Doctor Who
Vanishing Point

Author: Stephen Cole
BBC Books
5.99, US $6.95, Cdn $8.99
ISBN 0 563 53829 5
Available now

The Eighth Doctor, Fitz and Anji arrive on a world where people live in the blissful knowledge that the meaning of their lives will be made clear by the Creator who shares the planet with them. But a spate of bombings and other apparently meaningless deaths, which neither the Creator nor its mortal invigilators can explain or remedy, are shaking the people's faith...

Stephen Cole has been busy of late, having also co-authored this month's other novel, The Shadow in the Glass.

Here, Cole sensitively tackles the thought-provoking and potentially uncomfortable subjects of religion and genetic engineering, in a book that echoes the downbeat tone (and, to an extent, one of the plot twists) of one of his previous co-ventures, Parallel 59. What appears at first to be another Parallel 59-style dystopia does in fact have the potential to be something of a utopia, but this doesn't become apparent until fairly late in the day. During some complicated introductory chapters, Cole makes some questionable choices as to what he reveals when about this particular social set-up. The propensity of these opening chapters to tell rather than show doesn't help to cement the concepts in the mind of the reader, either. For example, we are told that the Creator exists, but the lack of any direct observations of this entity (the plot requiring that such things remain mysterious up until a certain juncture) undermines the profound implications of a tangible god.

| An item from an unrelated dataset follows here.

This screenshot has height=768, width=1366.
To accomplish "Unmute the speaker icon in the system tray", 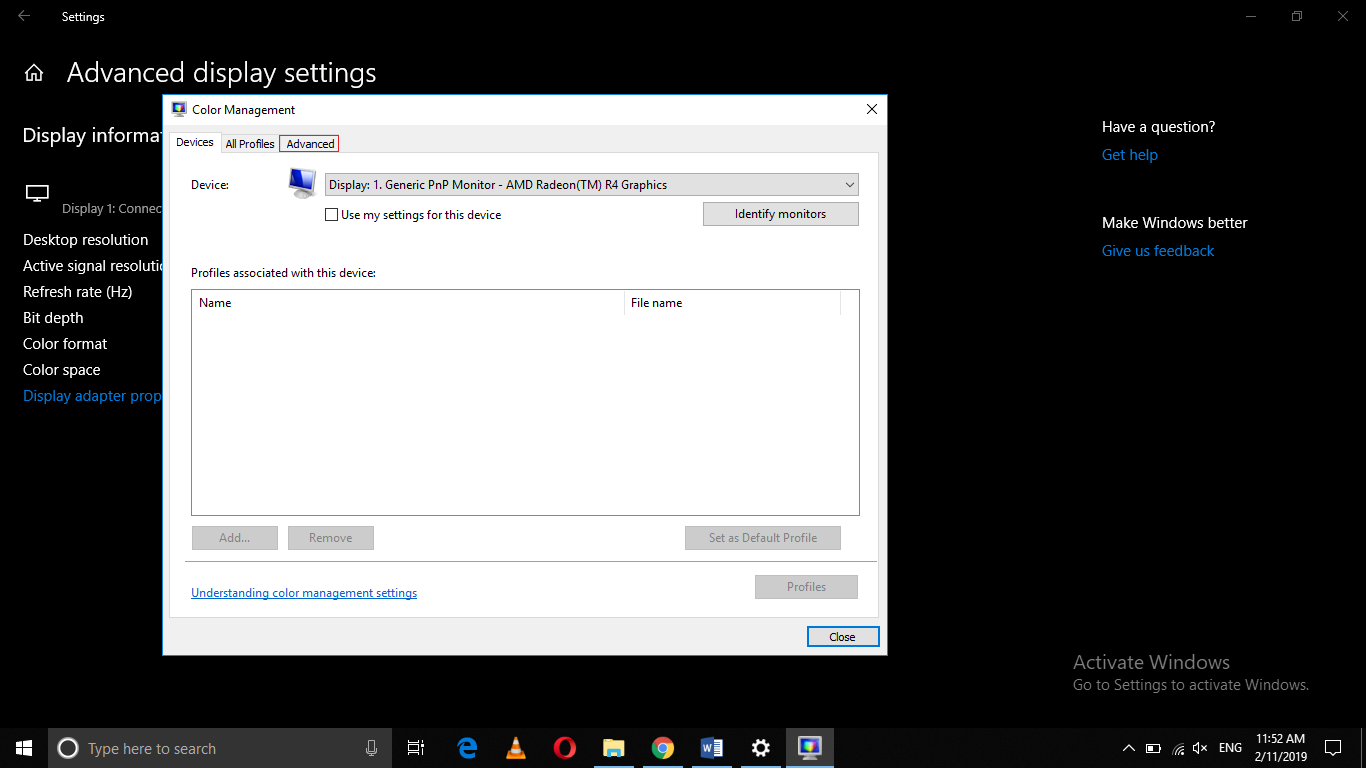I will pos(1199,747).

Eventually it becomes clear how an unpleasant yet pitiful character called Cauchemar has become a veritable fly in the ointment of the Creator's planet. Cole's symbolic use of flies effectively demonstrates Cauchemar's corruption - both in terms of the corruption of his mind and the literal disintegration of his body, which he has prolonged by artificial means, like the similarly revolting Magnus Greel in The Talons of Weng-Chiang or the Son'a from Star Trek: Insurrection. The fly imagery, together with Cauchemar's origins and his use of zombified human minions also bring to mind a couple of Who novels written by Gareth Roberts back in the Virgin Publishing era - The English Way of Death and The Well-mannered War.

Due to its sombre tone and the aforementioned problems with its introduction, this book is hard work to get into and frequently heavy going thereafter. But, like the lives of the Creator's favoured followers, the effort is ultimately rewarding.